Corden has solid cred as a performer. Aside from his role in Into the Woods, he won a best actor Tony Award in 2012 for his role in the comic play One Man, Two Guvnors. “He’s not a stand-up comedian,” Crabbe said. “He’s not a set-up, punch line joke teller.”
Late Late Show’s showrunner Ben Winston, a longtime friend and collaborator of Corden’s, says after they got the show, they wanted to bring aboard a veteran with an American late-night background. “I’ve done talk shows within the U.K.,” said Winston. “They are a very different beast.” Winston’s fellow executive producer Crabbe comes over after working on a variety of NBC late-night shows including Jimmy Fallon’s Tonight Show and Late Night, as well as Last Call With Carson Daly.
“I come at it from ‘why does it need to be done like that?’” continued Winston. “Rob comes at it from [having] tried and tasted success in doing it.”
During a well-received stop at TCA winter press tour, Corden said: “The truth is, there is no blueprint for our show. We could prep for this show for a year. It’s only in the doing of it that will tell us what it is.”
Throwing Out the Rule Book
Taking a flexible approach makes sense given the shifting sands of late night. Popular broadcast entries Fallon, and ABC’s Jimmy Kimmel, continue to evolve from traditional jokes to more Web-worthy moments. But the coming exit of Jon Stewart later this year from The Daily Show, along with Stephen Colbert’s move from Comedy Central to David Letterman’s replacement on CBS, will be a test of the format’s (and Comedy Central’s) place as a trusted, if arch, news source.

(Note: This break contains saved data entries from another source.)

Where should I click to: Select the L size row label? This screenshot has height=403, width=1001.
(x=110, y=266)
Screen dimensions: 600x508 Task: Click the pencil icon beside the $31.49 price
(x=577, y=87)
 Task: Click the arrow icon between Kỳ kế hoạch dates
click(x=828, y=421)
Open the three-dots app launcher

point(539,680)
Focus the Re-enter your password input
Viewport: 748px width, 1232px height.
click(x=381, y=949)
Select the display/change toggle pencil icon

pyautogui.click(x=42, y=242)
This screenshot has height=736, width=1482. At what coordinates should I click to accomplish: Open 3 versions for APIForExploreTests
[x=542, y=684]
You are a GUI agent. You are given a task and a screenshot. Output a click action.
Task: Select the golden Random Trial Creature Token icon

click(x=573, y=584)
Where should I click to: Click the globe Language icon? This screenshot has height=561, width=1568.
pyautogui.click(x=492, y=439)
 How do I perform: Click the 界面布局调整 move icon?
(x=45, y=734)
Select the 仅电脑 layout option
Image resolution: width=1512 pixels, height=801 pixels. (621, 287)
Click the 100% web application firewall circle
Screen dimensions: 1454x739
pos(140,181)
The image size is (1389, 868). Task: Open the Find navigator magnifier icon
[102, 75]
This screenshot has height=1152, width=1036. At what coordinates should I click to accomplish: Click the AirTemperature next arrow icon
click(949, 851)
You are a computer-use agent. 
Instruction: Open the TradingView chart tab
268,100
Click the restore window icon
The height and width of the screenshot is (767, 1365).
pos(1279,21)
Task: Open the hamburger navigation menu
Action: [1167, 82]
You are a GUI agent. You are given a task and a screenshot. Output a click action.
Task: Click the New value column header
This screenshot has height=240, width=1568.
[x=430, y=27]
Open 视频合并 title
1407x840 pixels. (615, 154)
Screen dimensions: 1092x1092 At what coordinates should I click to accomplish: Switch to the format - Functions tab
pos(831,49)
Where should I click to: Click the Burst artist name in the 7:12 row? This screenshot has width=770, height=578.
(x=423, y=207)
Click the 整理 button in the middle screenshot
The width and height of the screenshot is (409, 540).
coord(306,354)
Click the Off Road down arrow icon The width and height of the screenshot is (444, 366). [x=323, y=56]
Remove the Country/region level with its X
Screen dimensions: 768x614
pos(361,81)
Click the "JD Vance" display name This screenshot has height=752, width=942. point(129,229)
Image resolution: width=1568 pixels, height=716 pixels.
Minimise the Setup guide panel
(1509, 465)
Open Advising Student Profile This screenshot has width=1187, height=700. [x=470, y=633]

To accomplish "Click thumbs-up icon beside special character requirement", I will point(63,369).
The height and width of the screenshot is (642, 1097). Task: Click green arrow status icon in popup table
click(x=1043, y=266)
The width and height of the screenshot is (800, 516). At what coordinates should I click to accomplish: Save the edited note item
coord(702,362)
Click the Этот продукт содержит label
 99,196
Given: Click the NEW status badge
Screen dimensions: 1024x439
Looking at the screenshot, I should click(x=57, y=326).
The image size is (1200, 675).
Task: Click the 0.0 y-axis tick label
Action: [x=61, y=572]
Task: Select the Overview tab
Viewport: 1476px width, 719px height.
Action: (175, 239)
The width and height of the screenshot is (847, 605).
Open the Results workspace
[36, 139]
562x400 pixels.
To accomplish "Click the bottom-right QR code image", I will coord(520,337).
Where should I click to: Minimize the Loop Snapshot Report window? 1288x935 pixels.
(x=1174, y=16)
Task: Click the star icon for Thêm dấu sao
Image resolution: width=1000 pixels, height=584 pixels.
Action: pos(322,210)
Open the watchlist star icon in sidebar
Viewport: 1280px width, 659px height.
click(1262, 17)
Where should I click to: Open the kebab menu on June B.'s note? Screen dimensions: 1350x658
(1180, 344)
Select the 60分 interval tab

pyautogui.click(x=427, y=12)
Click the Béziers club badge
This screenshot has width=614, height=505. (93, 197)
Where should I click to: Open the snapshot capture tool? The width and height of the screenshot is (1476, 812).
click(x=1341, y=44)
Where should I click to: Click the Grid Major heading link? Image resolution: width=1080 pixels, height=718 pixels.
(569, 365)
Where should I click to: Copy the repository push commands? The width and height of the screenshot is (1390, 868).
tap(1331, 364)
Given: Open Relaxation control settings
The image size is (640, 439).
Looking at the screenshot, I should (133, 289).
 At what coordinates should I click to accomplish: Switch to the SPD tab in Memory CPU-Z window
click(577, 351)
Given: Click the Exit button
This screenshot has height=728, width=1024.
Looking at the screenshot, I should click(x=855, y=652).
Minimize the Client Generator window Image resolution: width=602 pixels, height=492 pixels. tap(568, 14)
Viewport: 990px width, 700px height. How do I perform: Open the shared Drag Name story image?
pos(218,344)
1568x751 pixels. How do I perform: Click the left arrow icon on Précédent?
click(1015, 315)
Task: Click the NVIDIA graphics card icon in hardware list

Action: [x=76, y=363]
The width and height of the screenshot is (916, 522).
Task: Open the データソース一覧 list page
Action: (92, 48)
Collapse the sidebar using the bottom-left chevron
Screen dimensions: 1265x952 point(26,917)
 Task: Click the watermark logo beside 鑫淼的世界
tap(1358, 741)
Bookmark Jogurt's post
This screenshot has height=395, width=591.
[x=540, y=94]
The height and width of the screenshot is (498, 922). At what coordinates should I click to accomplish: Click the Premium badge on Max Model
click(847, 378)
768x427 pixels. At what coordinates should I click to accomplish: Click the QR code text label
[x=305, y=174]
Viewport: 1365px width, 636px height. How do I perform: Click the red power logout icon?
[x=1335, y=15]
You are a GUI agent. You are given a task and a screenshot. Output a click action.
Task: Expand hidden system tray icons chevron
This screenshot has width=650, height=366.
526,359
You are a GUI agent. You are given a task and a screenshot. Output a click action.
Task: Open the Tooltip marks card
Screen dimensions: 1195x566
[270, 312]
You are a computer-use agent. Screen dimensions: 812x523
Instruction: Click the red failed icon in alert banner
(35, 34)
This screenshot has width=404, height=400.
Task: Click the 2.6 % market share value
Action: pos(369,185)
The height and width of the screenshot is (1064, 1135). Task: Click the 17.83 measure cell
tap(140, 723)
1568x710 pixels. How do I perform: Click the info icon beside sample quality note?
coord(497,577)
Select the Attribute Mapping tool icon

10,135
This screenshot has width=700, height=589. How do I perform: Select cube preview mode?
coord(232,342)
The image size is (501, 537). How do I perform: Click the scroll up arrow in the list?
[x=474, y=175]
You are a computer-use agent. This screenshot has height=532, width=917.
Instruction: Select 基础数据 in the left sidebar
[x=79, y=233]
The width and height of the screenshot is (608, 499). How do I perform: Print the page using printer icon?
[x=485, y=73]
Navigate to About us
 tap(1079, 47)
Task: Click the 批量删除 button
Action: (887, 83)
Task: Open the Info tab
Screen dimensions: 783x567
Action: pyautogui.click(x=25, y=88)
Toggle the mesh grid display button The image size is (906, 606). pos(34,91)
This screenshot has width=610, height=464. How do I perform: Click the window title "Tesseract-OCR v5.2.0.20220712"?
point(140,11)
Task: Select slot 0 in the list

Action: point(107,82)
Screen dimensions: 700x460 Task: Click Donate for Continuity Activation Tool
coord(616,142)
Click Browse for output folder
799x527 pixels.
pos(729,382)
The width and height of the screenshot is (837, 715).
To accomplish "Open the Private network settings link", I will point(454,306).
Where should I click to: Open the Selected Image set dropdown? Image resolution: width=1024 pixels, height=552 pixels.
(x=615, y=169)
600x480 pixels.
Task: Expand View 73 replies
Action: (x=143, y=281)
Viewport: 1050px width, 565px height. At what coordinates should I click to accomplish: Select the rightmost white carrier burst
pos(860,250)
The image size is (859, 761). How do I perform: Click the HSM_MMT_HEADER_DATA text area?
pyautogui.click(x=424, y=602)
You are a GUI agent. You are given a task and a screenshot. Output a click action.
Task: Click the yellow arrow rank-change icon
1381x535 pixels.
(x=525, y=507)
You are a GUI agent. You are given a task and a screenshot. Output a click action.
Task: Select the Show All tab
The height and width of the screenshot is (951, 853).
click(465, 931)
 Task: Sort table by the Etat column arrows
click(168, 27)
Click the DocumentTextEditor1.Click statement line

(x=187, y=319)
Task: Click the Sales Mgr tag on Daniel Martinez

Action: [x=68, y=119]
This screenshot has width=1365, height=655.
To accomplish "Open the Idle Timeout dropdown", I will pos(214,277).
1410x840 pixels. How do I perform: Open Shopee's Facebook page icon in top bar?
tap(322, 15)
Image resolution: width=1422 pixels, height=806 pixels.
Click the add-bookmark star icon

Corden’s crew plans to carve its own niche. His predecessor Craig Ferguson’s Late Late Show was known as a major detour from the late-night competition and Crabbe and Winston suggest Corden will veer further off course.
“James’ show will feel slightly more unpredictable,” said Winston. “He will have more strings to his bow as a performer.” The two promise that Corden will take different approaches with the audience and guests. “I don’t think James is ever going to be the guy that is going to do really wicked political comedy,” Winston added. “I don’t think that’s his thing.”
Instead, unpredictability will be. During one of the test shows, Winston said Corden noticed something up in the audience, left his spot on stage and went into the crowd. “It’s the stuff that you can’t necessarily prepare for.”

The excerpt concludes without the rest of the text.